Bryan Talbot / The Arbiter

If  Socrates were alive today, he wouldn’t get tenure. This is largely because he polluted the minds of his students with ideas and had a tendency to shake things up.

At Boise State, students don’t really have the Socrates problem. Sometimes, however, they get a tenure-track professor who takes a safer approach to teaching, which helps them secure tenure but negatively impacts the overall experience for students.

“There are certainly people who get very comfortable teaching in a particular way and, for most of their careers that’s the way they teach,” said Susan Shadle, director of the Center for Teaching and Learning.

For this reason, the Ten Before Tenure program was created.

Initiated in 2007, the program was designed to not only help faculty reach tenure, but also help them develop a learning mentality.

Out of the 40 faculty members which are new to the tenure-track this semester, Shadle guesses there are approximately 30 who have signed up. This isn’t a required course, but she feels it’s something professors should want to take.

“I would like every faculty member to see their life as a teacher as a journey in which they’re constantly growing and learning and getting better at it,” Shadle said.

To her, the reason teachers may want to keep the same teaching style is because the strategy they use is effective for students. It may also be because they’re in the process to get tenure.

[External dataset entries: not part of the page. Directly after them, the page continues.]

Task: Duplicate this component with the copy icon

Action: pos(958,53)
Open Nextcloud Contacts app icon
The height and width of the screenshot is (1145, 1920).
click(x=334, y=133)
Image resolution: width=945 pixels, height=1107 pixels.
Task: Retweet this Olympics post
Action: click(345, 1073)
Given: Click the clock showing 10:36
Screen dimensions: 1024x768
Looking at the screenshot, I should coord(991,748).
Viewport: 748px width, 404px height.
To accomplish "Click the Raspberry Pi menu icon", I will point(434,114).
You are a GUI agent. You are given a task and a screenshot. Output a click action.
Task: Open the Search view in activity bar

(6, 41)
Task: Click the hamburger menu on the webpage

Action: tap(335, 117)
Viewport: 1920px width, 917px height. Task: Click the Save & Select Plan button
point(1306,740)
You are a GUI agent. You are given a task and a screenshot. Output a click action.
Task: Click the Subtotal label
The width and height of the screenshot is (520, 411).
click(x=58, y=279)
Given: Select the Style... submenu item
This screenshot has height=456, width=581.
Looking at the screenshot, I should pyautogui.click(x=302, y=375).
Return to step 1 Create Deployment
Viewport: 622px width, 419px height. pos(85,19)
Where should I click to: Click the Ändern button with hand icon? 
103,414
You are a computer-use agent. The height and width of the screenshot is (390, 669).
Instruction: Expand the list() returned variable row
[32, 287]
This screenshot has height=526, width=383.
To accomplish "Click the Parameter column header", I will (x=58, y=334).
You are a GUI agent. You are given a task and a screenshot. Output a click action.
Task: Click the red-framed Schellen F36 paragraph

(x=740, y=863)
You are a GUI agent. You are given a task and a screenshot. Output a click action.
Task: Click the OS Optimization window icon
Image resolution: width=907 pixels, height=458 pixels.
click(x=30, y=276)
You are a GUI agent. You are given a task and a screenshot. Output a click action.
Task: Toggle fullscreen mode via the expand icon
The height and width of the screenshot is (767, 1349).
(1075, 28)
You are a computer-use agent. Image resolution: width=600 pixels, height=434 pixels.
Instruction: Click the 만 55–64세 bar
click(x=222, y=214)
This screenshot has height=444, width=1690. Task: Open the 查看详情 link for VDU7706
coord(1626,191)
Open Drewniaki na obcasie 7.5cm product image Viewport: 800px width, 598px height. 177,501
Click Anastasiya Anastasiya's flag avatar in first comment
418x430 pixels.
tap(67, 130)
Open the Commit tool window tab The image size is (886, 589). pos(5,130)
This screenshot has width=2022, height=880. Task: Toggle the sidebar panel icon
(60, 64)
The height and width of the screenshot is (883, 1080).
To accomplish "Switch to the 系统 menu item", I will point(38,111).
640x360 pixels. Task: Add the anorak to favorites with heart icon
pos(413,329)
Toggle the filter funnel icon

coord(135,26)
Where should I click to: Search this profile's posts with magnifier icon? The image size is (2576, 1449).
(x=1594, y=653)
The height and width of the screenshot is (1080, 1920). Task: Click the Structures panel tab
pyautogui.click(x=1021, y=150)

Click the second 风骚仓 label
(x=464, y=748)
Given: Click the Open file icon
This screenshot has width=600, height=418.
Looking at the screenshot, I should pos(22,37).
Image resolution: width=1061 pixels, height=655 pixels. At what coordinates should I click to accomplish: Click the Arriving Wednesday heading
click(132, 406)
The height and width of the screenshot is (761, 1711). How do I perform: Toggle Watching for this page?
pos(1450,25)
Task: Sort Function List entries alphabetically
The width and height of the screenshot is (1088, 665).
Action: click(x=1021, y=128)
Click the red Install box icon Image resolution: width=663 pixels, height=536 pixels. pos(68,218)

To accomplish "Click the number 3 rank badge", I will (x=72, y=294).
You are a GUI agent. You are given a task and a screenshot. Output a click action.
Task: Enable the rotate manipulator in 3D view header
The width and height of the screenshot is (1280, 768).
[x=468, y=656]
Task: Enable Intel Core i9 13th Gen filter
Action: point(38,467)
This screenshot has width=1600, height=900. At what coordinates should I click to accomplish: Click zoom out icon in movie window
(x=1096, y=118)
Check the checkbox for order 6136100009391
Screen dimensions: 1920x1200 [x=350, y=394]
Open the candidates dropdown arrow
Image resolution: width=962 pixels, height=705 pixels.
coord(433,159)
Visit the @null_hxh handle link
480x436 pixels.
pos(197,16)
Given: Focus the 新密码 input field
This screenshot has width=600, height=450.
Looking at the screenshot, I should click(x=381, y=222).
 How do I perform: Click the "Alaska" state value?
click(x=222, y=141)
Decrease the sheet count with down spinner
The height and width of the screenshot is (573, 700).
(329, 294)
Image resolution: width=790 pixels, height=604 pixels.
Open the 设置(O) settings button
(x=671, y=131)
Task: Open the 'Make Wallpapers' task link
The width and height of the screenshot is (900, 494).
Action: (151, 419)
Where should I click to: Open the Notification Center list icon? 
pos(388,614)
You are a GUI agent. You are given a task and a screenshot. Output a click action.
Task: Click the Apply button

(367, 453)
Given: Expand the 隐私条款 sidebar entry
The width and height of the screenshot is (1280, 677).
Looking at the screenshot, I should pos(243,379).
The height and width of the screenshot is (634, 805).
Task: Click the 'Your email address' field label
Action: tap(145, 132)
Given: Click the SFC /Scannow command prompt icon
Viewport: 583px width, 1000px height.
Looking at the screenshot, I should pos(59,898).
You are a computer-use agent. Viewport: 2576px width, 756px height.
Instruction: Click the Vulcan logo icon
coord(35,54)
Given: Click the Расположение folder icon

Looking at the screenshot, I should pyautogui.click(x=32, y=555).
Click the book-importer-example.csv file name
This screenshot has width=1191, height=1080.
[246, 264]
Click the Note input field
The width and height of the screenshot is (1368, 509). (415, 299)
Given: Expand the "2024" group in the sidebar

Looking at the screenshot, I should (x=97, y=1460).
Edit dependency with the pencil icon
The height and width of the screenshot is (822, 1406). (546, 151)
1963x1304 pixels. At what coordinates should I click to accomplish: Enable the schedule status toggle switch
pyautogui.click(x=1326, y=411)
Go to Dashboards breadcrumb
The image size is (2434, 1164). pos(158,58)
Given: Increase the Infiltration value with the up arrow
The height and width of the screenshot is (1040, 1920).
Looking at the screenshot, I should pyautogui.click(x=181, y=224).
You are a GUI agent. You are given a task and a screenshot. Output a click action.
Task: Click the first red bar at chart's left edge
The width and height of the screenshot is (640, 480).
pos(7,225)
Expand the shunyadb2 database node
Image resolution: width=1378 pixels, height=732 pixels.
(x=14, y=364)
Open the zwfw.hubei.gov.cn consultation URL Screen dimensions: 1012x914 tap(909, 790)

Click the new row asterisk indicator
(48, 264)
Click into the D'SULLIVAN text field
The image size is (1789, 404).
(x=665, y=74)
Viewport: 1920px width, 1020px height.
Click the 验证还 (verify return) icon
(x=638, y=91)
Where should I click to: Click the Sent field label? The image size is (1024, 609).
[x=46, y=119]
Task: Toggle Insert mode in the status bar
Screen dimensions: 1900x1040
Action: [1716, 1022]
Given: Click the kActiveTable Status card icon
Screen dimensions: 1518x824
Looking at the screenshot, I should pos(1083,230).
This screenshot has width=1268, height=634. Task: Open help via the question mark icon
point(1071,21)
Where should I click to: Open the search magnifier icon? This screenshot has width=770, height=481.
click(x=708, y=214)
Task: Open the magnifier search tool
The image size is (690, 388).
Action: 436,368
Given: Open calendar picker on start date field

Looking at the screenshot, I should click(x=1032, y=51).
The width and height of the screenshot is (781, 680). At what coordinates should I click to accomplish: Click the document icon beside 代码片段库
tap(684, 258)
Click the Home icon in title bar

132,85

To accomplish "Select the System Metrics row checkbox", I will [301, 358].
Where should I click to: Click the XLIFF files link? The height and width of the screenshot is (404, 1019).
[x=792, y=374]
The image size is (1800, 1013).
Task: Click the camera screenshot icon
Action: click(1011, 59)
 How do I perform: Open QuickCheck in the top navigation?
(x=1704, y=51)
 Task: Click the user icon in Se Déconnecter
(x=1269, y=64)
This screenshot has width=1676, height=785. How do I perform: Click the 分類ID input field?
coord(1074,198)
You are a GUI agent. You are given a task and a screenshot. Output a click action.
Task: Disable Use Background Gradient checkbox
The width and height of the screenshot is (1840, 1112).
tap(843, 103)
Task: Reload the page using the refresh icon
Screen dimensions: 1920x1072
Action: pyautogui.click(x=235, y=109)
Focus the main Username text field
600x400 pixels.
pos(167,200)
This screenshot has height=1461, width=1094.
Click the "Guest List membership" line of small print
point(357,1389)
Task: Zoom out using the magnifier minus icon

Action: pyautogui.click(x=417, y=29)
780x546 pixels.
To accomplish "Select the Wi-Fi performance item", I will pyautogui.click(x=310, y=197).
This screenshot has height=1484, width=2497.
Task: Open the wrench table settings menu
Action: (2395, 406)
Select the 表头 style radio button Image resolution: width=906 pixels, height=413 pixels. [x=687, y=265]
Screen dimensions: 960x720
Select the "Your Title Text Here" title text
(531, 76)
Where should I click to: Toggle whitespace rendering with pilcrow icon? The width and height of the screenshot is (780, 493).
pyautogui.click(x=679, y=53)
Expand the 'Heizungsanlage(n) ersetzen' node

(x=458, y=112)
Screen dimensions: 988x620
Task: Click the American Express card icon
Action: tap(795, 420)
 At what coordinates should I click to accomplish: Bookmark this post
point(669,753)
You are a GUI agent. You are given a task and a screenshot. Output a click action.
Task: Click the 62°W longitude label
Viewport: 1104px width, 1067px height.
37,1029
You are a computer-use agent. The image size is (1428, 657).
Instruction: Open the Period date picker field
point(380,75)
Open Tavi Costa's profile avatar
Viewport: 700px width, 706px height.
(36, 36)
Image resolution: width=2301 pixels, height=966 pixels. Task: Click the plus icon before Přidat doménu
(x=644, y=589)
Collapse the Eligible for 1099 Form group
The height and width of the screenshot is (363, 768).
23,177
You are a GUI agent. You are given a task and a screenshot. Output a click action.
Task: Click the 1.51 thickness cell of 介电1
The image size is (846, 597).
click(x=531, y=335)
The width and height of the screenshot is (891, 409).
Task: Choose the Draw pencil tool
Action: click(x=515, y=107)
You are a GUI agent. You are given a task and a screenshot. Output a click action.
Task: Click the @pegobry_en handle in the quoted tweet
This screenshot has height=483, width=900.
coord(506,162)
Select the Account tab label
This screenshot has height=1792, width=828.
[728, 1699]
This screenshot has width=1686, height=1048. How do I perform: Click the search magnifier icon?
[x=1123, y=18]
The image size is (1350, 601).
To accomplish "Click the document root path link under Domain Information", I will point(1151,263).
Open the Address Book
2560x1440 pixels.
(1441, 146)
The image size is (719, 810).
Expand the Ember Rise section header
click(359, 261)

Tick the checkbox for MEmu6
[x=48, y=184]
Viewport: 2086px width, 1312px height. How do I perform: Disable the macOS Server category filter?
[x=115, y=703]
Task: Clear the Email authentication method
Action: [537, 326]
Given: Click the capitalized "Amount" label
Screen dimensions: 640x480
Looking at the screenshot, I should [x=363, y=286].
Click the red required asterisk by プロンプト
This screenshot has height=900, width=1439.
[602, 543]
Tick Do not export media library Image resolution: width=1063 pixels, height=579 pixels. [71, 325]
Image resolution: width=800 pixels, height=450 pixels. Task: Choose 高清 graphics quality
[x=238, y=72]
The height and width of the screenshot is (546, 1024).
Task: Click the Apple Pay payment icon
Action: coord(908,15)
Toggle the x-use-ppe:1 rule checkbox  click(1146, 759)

“Faculty are going to try new things. They’re going to explore new ideas and that could be different ways of teaching,” she said. “There are others who are concerned that if they try something new it won’t go well or go well at first. So there may be some teachers who are more conservative in their teaching until they have tenure because they’re afraid of what might happen on their course evaluations. But that’s not everybody.”

Kortnie Bellery, freshman accounting major, feels that regardless of teaching strategy teachers should be passionate about what they do and bring that same excitement to the classroom, especially at a college level.

“I’ve really been able to connect with the energetic teachers more, the ones that actually care about my education and are passionate about what they do—compared to (some of) the professors I’ve had, that are lacking enthusiasm and are not as interested in the experience of the students,” Bellery said.

Shadle believes most faculty pay attention to student evaluations and, if their approach is not effective, they gradually make changes until it is.

“I think this is valuable for any lesson in life,” said a professor who asked to remain nameless. “If you get a number of people telling you the same thing, then you should say, ‘maybe I’m doing something wrong’.”